[Start of section]

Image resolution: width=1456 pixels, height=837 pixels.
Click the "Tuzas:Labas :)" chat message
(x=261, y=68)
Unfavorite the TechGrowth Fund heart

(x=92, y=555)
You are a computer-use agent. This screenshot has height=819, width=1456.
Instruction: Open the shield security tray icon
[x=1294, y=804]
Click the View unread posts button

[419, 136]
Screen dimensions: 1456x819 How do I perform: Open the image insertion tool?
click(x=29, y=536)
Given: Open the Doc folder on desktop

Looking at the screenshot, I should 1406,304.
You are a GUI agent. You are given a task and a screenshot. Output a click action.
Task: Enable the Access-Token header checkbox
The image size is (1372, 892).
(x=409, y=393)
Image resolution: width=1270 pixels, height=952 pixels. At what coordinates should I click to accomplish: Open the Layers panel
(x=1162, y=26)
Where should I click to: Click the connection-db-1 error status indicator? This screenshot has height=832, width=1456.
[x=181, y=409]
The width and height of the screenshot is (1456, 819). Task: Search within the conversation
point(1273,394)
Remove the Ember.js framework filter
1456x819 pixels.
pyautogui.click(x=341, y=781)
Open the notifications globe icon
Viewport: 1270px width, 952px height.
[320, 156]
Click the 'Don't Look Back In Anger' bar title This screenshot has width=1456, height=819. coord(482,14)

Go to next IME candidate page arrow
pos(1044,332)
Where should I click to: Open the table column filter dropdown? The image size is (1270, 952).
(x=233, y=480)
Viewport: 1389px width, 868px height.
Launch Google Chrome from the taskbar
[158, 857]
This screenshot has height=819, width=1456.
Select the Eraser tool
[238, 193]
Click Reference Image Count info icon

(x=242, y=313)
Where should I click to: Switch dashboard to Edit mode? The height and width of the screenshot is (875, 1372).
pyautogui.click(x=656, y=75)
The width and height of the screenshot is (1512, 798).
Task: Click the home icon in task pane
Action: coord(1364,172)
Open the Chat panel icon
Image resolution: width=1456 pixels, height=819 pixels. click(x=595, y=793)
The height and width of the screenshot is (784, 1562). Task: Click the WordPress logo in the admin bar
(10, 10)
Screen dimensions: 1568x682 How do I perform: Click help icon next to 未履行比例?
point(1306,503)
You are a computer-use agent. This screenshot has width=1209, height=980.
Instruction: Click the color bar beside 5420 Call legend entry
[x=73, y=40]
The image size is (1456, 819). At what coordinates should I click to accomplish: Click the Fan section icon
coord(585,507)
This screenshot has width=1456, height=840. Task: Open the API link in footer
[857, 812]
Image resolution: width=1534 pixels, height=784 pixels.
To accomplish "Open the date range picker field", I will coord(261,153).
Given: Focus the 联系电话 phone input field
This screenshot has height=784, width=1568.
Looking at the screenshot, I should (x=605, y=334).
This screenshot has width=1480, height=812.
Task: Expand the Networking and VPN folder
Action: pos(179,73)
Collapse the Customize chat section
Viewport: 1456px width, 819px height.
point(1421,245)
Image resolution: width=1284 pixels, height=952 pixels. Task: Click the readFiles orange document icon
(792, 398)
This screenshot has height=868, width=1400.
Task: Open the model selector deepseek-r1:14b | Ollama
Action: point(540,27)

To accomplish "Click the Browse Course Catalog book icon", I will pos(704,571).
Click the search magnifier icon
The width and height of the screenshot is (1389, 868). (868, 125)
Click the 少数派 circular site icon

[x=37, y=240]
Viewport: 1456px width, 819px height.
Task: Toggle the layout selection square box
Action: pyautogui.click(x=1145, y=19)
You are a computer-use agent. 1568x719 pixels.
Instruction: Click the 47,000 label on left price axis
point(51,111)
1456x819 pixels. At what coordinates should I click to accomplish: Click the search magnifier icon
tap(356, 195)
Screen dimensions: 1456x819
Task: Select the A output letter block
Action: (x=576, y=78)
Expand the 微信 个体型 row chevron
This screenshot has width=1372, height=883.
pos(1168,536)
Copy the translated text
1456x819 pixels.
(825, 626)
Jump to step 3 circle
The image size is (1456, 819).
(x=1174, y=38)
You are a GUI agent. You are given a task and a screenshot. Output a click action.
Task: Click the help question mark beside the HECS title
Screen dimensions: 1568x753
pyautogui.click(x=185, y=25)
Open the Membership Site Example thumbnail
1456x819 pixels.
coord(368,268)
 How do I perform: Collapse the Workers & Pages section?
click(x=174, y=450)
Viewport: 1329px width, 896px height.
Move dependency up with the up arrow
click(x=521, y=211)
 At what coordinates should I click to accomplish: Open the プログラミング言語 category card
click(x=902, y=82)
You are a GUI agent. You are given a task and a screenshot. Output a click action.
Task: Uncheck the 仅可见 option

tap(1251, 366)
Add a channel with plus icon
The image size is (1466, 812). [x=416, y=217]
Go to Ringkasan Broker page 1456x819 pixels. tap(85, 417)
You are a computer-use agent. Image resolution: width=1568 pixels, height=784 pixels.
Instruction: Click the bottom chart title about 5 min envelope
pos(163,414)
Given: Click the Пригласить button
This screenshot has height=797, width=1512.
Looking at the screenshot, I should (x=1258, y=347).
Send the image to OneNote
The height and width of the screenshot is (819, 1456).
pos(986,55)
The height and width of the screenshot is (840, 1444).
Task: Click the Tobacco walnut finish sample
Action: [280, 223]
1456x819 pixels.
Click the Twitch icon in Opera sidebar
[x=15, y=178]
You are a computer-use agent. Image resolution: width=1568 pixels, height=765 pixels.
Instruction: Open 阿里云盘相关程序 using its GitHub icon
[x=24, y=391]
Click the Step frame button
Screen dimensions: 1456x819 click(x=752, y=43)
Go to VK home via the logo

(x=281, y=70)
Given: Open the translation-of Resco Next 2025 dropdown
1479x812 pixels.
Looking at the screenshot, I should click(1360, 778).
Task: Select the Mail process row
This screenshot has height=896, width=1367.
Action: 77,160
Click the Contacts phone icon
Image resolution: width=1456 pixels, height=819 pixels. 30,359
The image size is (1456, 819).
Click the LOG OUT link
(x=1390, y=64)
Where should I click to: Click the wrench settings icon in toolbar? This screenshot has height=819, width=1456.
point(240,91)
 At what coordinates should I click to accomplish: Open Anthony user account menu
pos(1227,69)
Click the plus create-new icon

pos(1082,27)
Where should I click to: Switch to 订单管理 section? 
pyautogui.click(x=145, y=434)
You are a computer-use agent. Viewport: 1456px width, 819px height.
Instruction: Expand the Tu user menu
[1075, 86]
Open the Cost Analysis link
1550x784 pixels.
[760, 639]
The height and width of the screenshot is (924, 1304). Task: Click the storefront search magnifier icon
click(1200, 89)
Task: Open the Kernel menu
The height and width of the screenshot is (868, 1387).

[End of section]

--- Exercise goal ---
Within the entries, find all lines holding "field" and copy each one.

--- Answer to this task ---
To accomplish "Open the date range picker field", I will coord(261,153).
Given: Focus the 联系电话 phone input field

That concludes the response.